The health-care provider ordered STAT arterial blood gases (ABGs) for the client diagnosed with ARDS. The ABG results are pH 7.38, Pao2 92, Paco2 38, Hco3 24. Which action should the nurse implement?
- A. Continue to monitor the client without taking any action.
- B. Encourage the client to take deep breaths and cough.
- C. Administer one (1) ampule of sodium bicarbonate IVP.
- D. Notify the respiratory therapist of the ABG results.
Correct Answer: A
Rationale: Normal ABGs (A) in ARDS indicate stability, requiring monitoring. Deep breathing (B), bicarbonate (C), and notification (D) are unnecessary.
During the preoperative period, which nursing action will be of greatest priority for a person who is to have a laryngectomy?
- A. Establish a means of communication.
- B. Prepare the bowel by administering enemas until clear.
- C. Teach the client to use an artificial larynx.
- D. Demonstrate the technique for suctioning a laryngectomy tube.
Correct Answer: A
Rationale: Establishing a means of communication is the highest priority preoperatively, as the client will lose the ability to speak post-laryngectomy.

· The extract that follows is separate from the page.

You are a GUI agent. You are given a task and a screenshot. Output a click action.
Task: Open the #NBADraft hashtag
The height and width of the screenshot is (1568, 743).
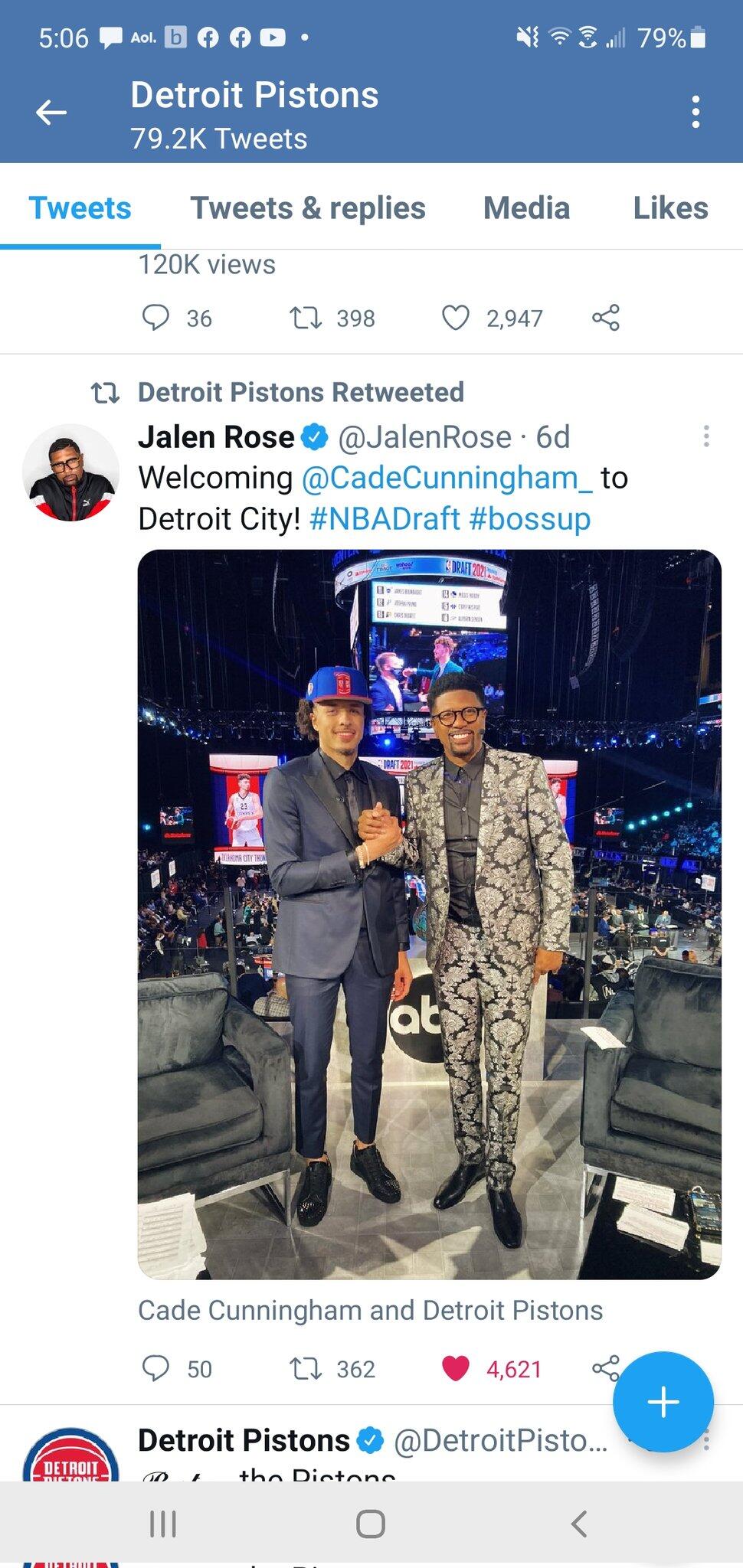tap(385, 519)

The client admitted for recurrent aspiration pneumonia is at risk for bronchiectasis. Which intervention should the nurse anticipate the health-care provider to order?
- A. Administer intravenous antibiotics for seven (7) days.
- B. Insert a subclavian line and initiate total parenteral nutrition.
- C. Provide a low-calorie and low-sodium restricted diet.
- D. Encourage the client to turn, cough, and deep breathe frequently.
Correct Answer: D
Rationale: Recurrent aspiration pneumonia predisposes to bronchiectasis due to chronic airway damage. Turning, coughing, and deep breathing (D) prevent secretion stasis and further infections. Antibiotics (A) treat active infection, not prevention. TPN (B) is for malnutrition, not directly related. Dietary restrictions (C) are irrelevant.
The nurse observes the unlicensed assistive personnel (UAP) removing the nasal cannula from the client diagnosed with COPD while ambulating the client to the bathroom. Which action should the nurse implement?
- A. Praise the UAP because this prevents the client from tripping on the oxygen tubing.
- B. Place the oxygen back on the client while sitting in the bathroom and say nothing.
- C. Explain to the UAP in front of the client oxygen must be left in place at all times.
- D. Discuss the UAP's action with the charge nurse so appropriate action can be taken.
Correct Answer: B
Rationale: COPD clients need continuous oxygen; replacing it (B) corrects the error safely. Praising (A) is incorrect, explaining in front of client (C) is unprofessional, and escalating (D) is premature.